Haley rubbed her palms over her knees. “His name is Terje Arud. His brother, Arian, is co-mated to the Beta of North America, Bane Ruyter. So, yeah, they’re not going to be too happy if he’s somewhere fighting off your kind.”
He stepped closer, the heat of his anger and disappointment compelling Isla to lean back. “Why didn’t you meet him inside the safety of Pack?”
“We weren’t meeting him.” Haley explained, in great detail, how they needed a break from the overbearing Pack males. With every drop of information, the Vojak’s eyes softened to a warm glow.
When she finished, he said, “You made a slew of mistakes, mixed bloods.” He bared his fangs, lowering his face to Isla’s throat. She jumped a freaking mile, but he cupped her shoulder with a firm hand and inhaled. “Steady.” He brought his face down her front. “I need his scent.”
“I’ll try,” she said, clenching her teeth until her jaw popped.
Slowly, he opened his mouth over her pebbling skin, his breath a carnal caress promising death with the tear of flesh. “Is Terje Arud the only male you were close to tonight?”
“Yes.” She bolted from the picnic table.
He watched Isla pace, amused.

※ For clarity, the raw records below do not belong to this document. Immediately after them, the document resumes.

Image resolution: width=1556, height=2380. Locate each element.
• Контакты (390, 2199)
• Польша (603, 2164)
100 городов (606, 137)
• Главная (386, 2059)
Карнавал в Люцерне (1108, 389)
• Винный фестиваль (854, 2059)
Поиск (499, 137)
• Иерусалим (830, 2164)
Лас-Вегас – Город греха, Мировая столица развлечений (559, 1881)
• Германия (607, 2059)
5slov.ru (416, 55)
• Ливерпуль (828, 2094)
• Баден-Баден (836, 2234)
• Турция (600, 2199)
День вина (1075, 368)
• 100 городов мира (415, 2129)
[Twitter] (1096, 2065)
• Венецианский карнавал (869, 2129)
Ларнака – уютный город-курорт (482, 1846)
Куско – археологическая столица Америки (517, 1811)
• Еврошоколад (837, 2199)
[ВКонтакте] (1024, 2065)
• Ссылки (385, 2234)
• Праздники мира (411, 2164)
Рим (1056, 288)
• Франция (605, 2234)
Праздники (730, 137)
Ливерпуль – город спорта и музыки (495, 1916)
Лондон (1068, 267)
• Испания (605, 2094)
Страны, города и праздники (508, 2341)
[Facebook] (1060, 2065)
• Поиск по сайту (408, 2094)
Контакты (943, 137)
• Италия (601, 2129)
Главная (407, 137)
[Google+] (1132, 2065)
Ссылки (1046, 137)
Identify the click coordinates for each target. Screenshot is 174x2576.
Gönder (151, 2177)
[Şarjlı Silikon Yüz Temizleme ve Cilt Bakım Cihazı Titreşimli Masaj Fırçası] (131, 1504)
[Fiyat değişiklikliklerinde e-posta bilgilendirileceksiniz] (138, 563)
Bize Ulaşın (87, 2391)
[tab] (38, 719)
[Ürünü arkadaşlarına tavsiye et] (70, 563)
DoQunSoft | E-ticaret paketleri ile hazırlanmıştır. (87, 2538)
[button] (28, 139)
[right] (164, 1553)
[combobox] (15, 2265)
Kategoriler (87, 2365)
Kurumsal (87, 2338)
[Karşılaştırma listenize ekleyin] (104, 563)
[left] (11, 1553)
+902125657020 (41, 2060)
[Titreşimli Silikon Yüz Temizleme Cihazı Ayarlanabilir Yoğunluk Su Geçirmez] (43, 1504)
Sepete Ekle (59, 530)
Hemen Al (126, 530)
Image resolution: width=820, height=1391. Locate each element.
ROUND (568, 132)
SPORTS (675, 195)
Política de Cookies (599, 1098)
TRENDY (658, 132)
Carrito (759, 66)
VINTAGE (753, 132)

That amusement quickly faded when Haley pulled out her phone.
Her hands still shaking, Haley readied her camera. “May I, Vojak?”
The green of his eyes bled instantly into the whites. “Of course, blázon, you want in the shot too? Maybe post it on your wall for your friends to like?”
She huffed. “Pack doesn’t allow us social network accounts. They say they’re too risky. I just…you’re rare.”
His lip curled, but it wasn’t arrogance. “I know how rare I am.”
Isla would take his overall stance as a cue to shut the hell up, but Haley kept going, “You’re the one they call Sage, right?” His unusual eyes flicked over Haley, dismissing her. “My friends have pics of some of your comrades.” Her thumb hovered over her screen, inching to snap the pic. “The only ones we can’t manage to get are you and Oy— ”
His fangs clinked down. “Put that away before I get real thirsty.”
Dropping her phone in a wash of panic, it landed in the sandy grass. Haley lurched under the picnic table to grab it. Isla shook her head at her friend’s stupidity, though, staying right where she was instead of helping — keeping her gaze on the pissed off vamp.
A tendril stroked the top of Isla’s head, followed by a static-fueled power washing over her skin. She swiped at a sheen of perspiration dotting her forehead. “Are you doing something to me, Vojak?”
“No.” His smile curled like a snake’s tail. “Do you want me to, šperk?”
She didn’t return his smile. “Can’t say that I do.”
A dark SUV pulled up alongside a line of swings and the sensation spiked, like sparks across her scalp. She reached up, rubbing it away until it settled into a mild irritation. Haley stood, dusting off her phone.
The Vojak greeted the approaching werewolves. “I’ve the scent of Terje Arud to memory. I’m told the Pack male first found these mixed bloods inside Six Feet Under. Most of the Gryph activity is on the other side of the river. I’ve been called back by my Commander, but afterwards I’ll sniff around and see if the Gryphs are playing with Arud.”